Alle Länder brauchen für eine Dekarbonisierungsstrategie „eine langfristige politische Orientierung, die auch kurzfristige Entscheidungen bestimmt“, sagt Michel Colombier vom IDDRI. Die notwendigen Veränderungen sind „fundamental“, sagt Colombier. Die Schwierigkeit bestehe darin, die eher langsamen gesellschaftlichen, politischen und sozialen Veränderungen in einer für die Lösung des ökologischen Problems notwendigen Geschwindigkeit zustande zu bringen. Für das Deep Decarbonization Pathway Project (DDPP), die Suche nach Wegen zu einer tiefgreifenden Dekarbonisierung, haben sich die Forscher vom Jahr 2050 aus rückwärts in die Gegenwart gearbeitet. Bis Mitte des Jahrhunderts könnten alle Staaten bei einem jährlichen Pro-Kopf-Ausstoß von CO2 unterhalb von zwei Tonnen angekommen sein. Das entspricht einer nahezu gleichen Verteilung des nach Einschätzung des Weltklimarats noch vorhandenen CO2-Budgets für eine Zwei- Grad-Welt. „Das Ziel ist erreichbar“, sagt der Amerikaner Jim Williams vom SDSN. Die 16 an der Studie beteiligten Länder sind für 75 Prozent der Treibhausgasemissionen der Welt verantwortlich.

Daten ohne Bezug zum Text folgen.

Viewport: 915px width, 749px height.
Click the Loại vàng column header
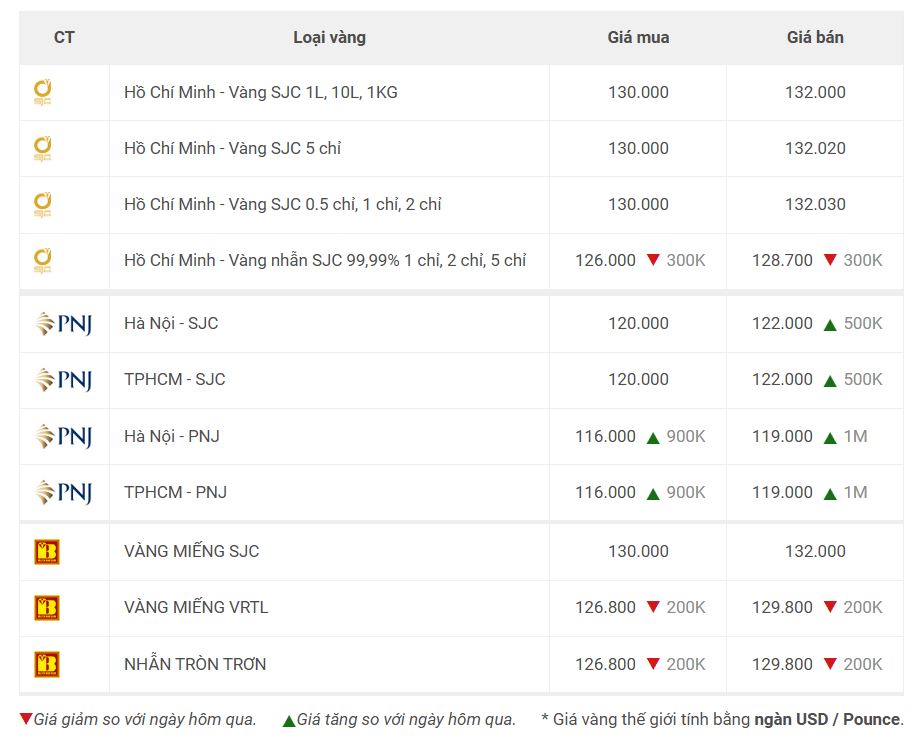click(329, 37)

Energiesysteme stehen im Mittelpunkt
Alle Forscherteams haben sich vor allem auf die Energiesysteme konzentriert. Dabei geht es nicht nur um die Stromversorgung sondern auch um Heizung und Kühlung in Häusern sowie Energie für die Mobilität. Fast alle halten eine weitgehende Elektrifizierung für einen klimaverträglichen Pfad. Am schwersten dürfte Russland die Veränderung zu einer klimafreundlichen Wirtschaft fallen. Georges Safonov von der Hochschule für Wirtschaft in Moskau weist darauf hin, dass Russlands Haushalt zu 75 Prozent mit Einnahmen aus dem Öl- und Gasexport gefüllt wird. Eine Zukunft ganz ohne Exporte fossiler Brennstoffe kann sich Safonov bisher noch nicht vorstellen. 1990 trug der Ölexport rund 17 Prozent zum Wirtschaftsleistung Russlands bei, 2014 waren es nach Safonovs Angaben 60 Prozent. „2040 müsste Russland Gas importieren, um seinen Export auf dem heutigen Niveau fortzusetzen“, rechnet er vor.

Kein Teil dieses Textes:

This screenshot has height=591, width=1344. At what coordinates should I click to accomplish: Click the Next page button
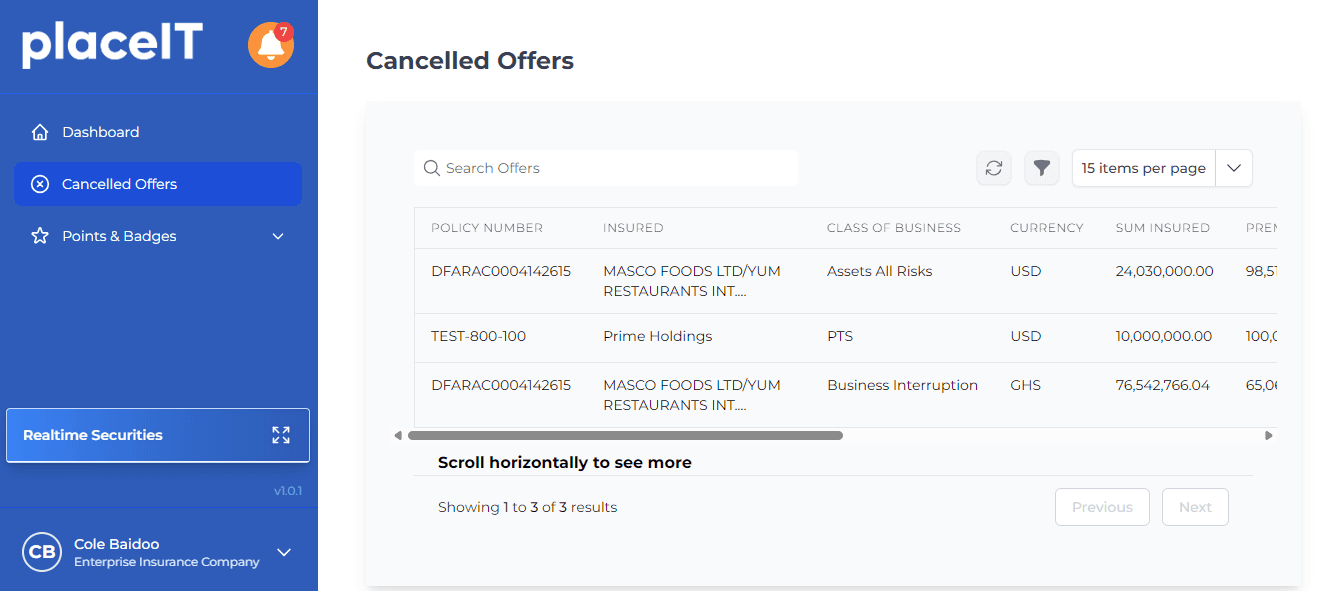[1195, 507]
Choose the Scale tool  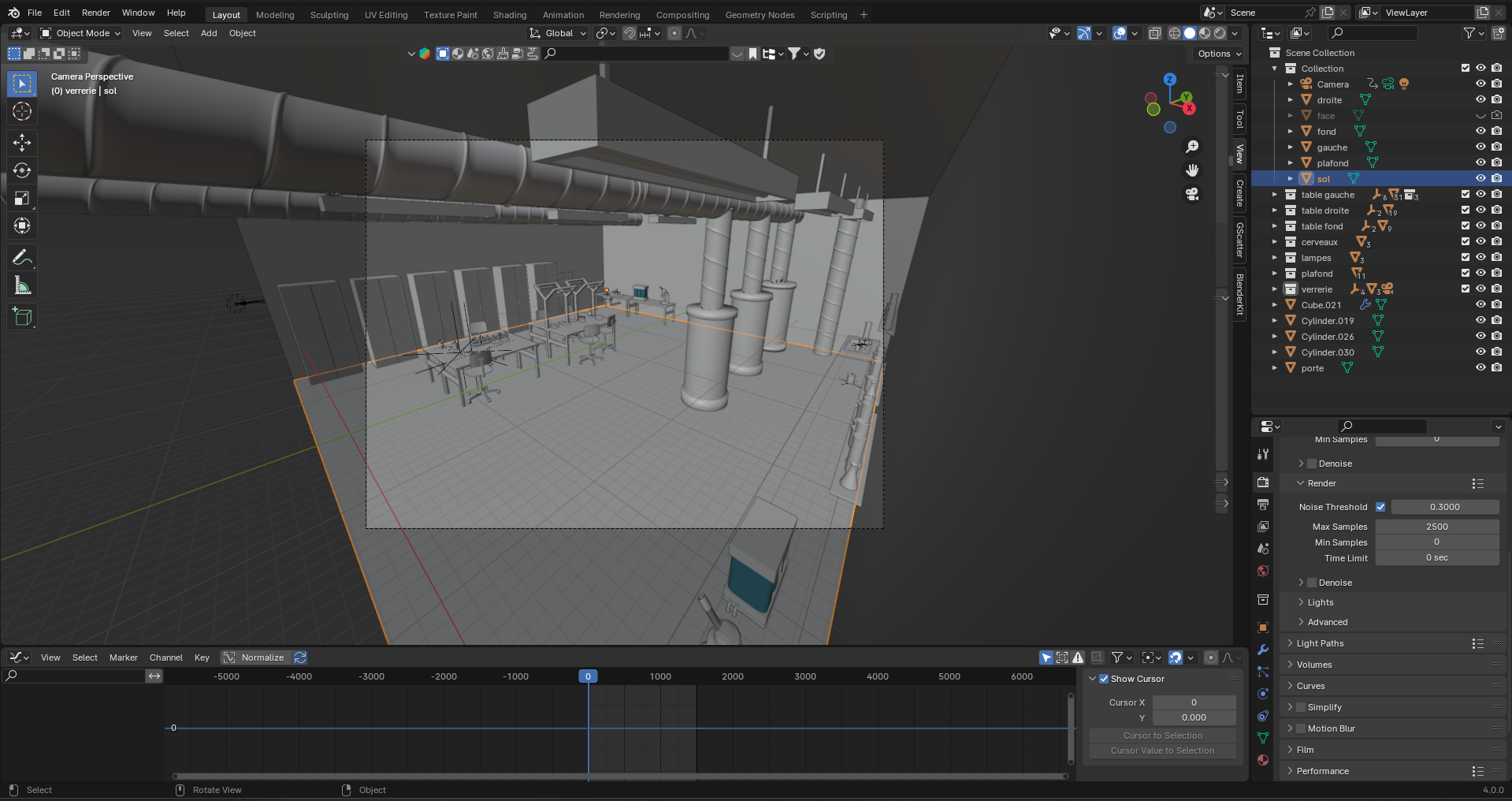click(22, 198)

Russland hat aber auch ein enormes Potenzial für Verbesserungen. An einem kleinen Beispiel erzählt Safonov, woran es in Russland hakt. In einer Schule ist er auf einen Warmwasserboiler gestoßen, der 40 Jahre alt ist. „Tausende Schulen haben genau den gleichen ineffizienten Boiler“, sagt er. Ein moderner Boiler könnte mit 66 Prozent weniger Energie auskommen, ein Austausch der vielen Tausend Boiler in Schulen würde den Kohlebedarf beträchtlich senken. Angesichts des niedrigen Ölpreises tut Russland sich zudem schwer mit den Investitionen in die weitere Förderung. Die billig zu fördernden Öl- und Gasquellen sind schon weitgehend ausgebeutet. Höhere Förderkosten werden aber mit den aktuell niedrigen Preisen nicht erwirtschaftet. Ein Problem, das Russland mit Kanada verbindet, dessen extrem klimaschädliche Ölsand-Förderung unterhalb eines Ölpreises von 80 Dollar einfach nicht wirtschaftlich zu betreiben ist.
Kohlendioxid-Einlagerung als neues Geschäftsfeld?
Kanada hat aber nicht nur Ölsand. Kanada hat auch Land und ein relativ hohes Potenzial für Biomasse. Chris Bataille vom Navius-Research-Institut sieht für Kanada aber gute Möglichkeiten als Speicherland für CO2. Das in Deutschland extrem verpönte Verpressen von Kohlendioxid in bestimmte unterirdische Gesteinsschichten, um das Klimagas nicht in die Atmosphäre gelangen zu lassen, ist aus Batailles Sicht sogar eine mögliche Dienstleistung, die Kanada für andere Staaten erbringen kann.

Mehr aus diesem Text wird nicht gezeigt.